Start of Records to process

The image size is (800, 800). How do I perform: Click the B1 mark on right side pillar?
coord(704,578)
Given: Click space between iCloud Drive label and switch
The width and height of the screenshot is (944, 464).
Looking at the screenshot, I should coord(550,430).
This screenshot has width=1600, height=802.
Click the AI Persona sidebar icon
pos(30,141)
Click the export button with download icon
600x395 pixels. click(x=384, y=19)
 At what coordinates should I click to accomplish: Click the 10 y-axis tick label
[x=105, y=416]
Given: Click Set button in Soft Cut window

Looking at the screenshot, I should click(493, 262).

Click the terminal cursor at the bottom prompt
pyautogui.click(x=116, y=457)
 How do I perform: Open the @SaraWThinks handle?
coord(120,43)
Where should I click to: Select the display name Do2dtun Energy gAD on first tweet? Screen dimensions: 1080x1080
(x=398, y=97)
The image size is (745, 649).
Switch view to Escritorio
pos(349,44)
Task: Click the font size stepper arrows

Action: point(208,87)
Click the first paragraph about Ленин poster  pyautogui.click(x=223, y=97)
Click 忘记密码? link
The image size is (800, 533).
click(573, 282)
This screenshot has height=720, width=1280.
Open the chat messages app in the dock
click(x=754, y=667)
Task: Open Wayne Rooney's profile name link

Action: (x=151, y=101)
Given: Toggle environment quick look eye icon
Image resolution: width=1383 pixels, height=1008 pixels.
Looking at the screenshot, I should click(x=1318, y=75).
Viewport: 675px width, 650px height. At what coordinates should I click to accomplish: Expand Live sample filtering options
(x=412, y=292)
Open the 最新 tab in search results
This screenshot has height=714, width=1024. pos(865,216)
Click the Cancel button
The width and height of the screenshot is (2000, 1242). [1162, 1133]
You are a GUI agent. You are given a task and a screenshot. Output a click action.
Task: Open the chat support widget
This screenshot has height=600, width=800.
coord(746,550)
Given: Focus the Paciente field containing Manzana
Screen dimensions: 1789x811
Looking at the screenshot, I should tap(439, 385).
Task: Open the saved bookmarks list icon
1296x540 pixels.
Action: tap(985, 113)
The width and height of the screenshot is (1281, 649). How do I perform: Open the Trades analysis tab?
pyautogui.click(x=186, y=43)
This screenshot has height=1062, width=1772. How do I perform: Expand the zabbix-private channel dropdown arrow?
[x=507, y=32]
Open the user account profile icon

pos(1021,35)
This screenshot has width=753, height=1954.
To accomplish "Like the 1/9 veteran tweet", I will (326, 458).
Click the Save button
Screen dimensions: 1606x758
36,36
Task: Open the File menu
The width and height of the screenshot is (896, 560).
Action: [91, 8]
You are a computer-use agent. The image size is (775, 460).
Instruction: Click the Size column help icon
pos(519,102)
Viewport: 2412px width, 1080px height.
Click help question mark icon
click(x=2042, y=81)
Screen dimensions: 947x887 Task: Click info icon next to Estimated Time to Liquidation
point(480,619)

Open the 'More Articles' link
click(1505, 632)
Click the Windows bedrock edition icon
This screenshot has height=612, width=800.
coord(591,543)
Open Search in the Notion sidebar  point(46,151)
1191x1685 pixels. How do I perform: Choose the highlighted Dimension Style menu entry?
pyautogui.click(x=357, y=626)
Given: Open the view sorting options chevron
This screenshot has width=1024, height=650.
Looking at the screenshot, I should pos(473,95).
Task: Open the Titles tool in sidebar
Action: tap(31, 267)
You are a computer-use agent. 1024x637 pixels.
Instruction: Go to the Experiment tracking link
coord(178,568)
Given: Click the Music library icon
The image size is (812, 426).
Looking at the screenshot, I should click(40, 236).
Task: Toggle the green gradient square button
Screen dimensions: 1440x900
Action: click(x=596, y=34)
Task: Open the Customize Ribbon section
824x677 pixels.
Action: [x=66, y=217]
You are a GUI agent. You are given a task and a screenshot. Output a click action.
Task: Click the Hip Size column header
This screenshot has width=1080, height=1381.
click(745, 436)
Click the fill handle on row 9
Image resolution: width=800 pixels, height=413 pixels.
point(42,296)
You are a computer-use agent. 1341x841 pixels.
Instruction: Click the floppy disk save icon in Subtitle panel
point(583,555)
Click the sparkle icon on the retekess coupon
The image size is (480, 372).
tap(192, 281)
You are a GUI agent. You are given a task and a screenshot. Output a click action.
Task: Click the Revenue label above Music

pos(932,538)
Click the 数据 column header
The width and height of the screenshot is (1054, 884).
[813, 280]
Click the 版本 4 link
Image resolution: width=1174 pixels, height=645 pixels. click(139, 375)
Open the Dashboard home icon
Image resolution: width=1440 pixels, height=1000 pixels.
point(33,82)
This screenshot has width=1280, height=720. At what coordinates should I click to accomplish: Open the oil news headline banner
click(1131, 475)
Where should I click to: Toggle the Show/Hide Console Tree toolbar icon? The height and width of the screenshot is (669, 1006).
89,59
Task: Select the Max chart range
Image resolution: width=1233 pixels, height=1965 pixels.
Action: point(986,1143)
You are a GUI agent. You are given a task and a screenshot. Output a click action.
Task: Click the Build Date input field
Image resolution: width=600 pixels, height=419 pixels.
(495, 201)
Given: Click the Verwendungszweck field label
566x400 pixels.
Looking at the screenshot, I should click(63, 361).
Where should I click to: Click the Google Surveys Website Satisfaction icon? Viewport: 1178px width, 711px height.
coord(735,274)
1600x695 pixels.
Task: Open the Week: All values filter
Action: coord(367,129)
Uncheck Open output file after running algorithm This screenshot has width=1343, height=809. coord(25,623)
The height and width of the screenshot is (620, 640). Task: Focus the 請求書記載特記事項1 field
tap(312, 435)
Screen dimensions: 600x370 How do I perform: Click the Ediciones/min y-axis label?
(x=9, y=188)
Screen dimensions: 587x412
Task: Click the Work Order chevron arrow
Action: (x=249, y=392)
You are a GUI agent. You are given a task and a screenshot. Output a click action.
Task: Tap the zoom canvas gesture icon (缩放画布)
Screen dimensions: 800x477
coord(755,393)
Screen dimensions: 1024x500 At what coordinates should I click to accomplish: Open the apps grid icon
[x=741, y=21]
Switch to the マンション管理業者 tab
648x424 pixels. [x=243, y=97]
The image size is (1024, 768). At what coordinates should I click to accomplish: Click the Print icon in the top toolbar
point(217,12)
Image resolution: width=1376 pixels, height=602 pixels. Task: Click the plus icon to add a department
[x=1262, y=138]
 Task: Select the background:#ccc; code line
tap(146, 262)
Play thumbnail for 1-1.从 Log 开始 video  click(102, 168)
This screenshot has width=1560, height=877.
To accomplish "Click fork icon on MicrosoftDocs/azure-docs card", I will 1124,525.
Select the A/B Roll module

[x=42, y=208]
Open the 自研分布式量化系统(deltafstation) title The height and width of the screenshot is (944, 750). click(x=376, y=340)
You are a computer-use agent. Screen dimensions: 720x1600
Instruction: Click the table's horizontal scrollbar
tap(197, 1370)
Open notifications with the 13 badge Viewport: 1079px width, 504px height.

End of Records to process

## Aim of the exercise
The answer consists of every line above in which the word "computer" occurs.

## Expected answer
You are a computer-use agent. The image size is (775, 460).
You are a computer-use agent. 1024x637 pixels.
You are a computer-use agent. 1341x841 pixels.
You are a computer-use agent. Screen dimensions: 720x1600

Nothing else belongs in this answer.